Does the description disclose side effects, auth requirements, rate limits, or destructive behavior?

With no annotations provided, the description carries the full burden of behavioral disclosure. It explains that campaigns are modeled as collections and describes ordering behavior (ascending/descending with + and - signs). However, it doesn't mention authentication requirements (though api_key is in the schema), rate limits, pagination, or error conditions that would be important for a search tool.

Agents need to know what a tool does to the world before calling it. Descriptions should go beyond structured annotations to explain consequences.

Conciseness5/5

Is the description appropriately sized, front-loaded, and free of redundancy?

The description is well-structured with clear sections, front-loaded purpose statement, and zero wasted sentences. Each paragraph adds value: the first establishes context, the second explains related tools, the third details ordering behavior, and the parameter/return sections are clearly labeled.

Shorter descriptions cost fewer tokens and are easier for agents to parse. Every sentence should earn its place.

Completeness4/5

Given the tool's complexity, does the description cover enough for an agent to succeed on first attempt?

Given the tool has an output schema (returns list of collections) and the description explains the relationship between campaigns and collections, the description is mostly complete. However, for a search tool with no annotations, it could benefit from more behavioral context about authentication, rate limits, or error handling.

Complex tools with many parameters or behaviors need more documentation. Simple tools need less. This dimension scales expectations accordingly.

Parameters4/5

Does the description clarify parameter syntax, constraints, interactions, or defaults beyond what the schema provides?

With 0% schema description coverage, the description compensates well by explaining all three main parameters (query, limit, order_by) with their purposes, defaults, and format details for order_by. The api_key parameter is not mentioned in the description, but the three documented parameters cover the core functionality adequately.

Input schemas describe structure but not intent. Descriptions should explain non-obvious parameter relationships and valid value ranges.

Purpose5/5

Does the description clearly state what the tool does and how it differs from similar tools?

The description clearly states the tool searches for threat campaigns in the Google Threat Intelligence platform, specifying both the action (search) and resource (threat campaigns). It distinguishes from sibling tools by mentioning that campaigns are modeled as collections and explicitly names get_collection_report as a related tool for further actions.

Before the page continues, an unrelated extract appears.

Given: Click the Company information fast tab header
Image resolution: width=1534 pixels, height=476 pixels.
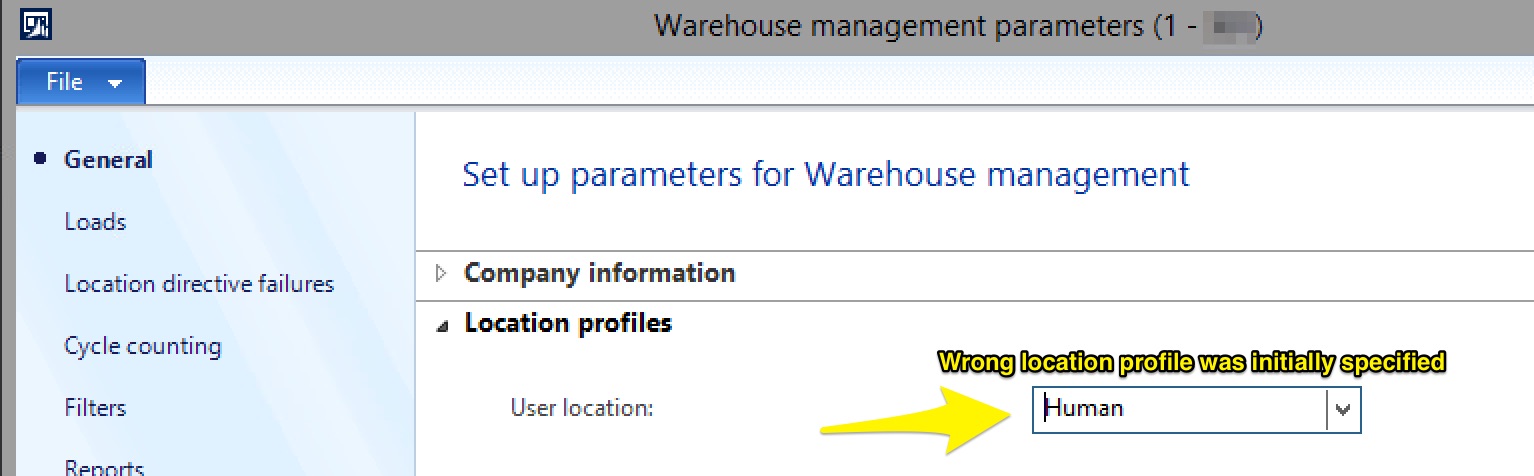Looking at the screenshot, I should 599,272.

Agents choose between tools based on descriptions. A clear purpose with a specific verb and resource helps agents select the right tool.

Usage Guidelines4/5

Does the description explain when to use this tool, when not to, or what alternatives exist?

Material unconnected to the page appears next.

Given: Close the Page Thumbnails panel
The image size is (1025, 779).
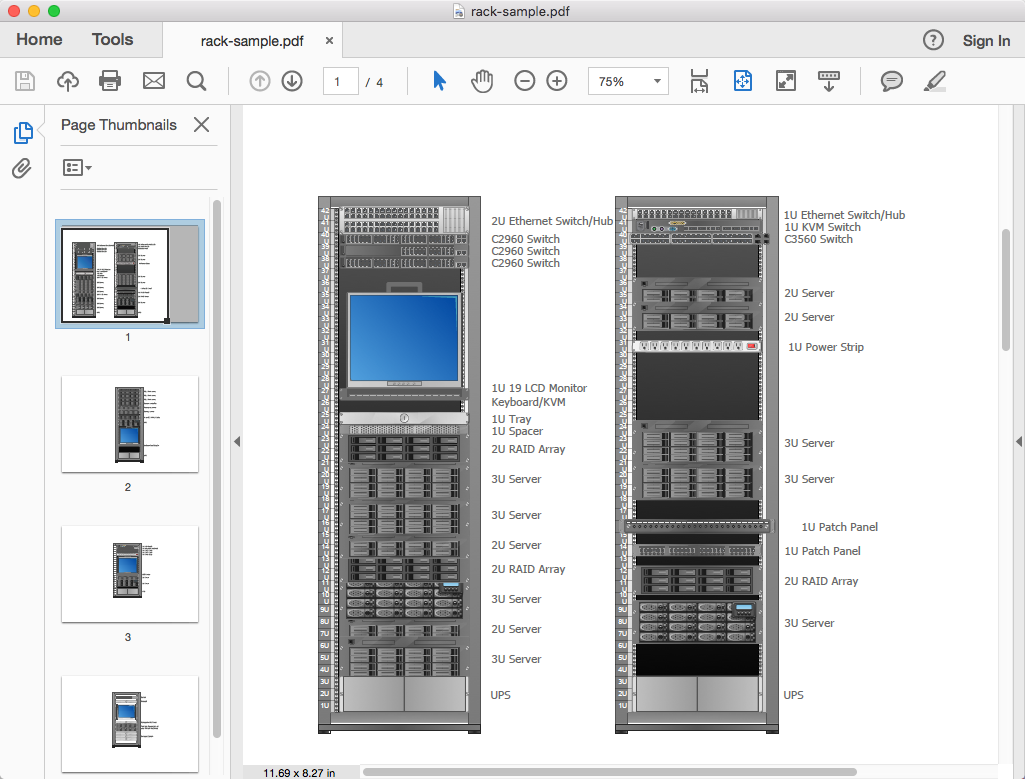Looking at the screenshot, I should 201,125.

The description provides clear context for when to use this tool (searching threat campaigns) and mentions get_collection_report as a follow-up tool for fetching full reports. However, it doesn't explicitly state when NOT to use this tool or compare it to similar search tools like search_threats or search_threat_reports among the siblings.

Agents often have multiple tools that could apply. Explicit usage guidance like "use X instead of Y when Z" prevents misuse.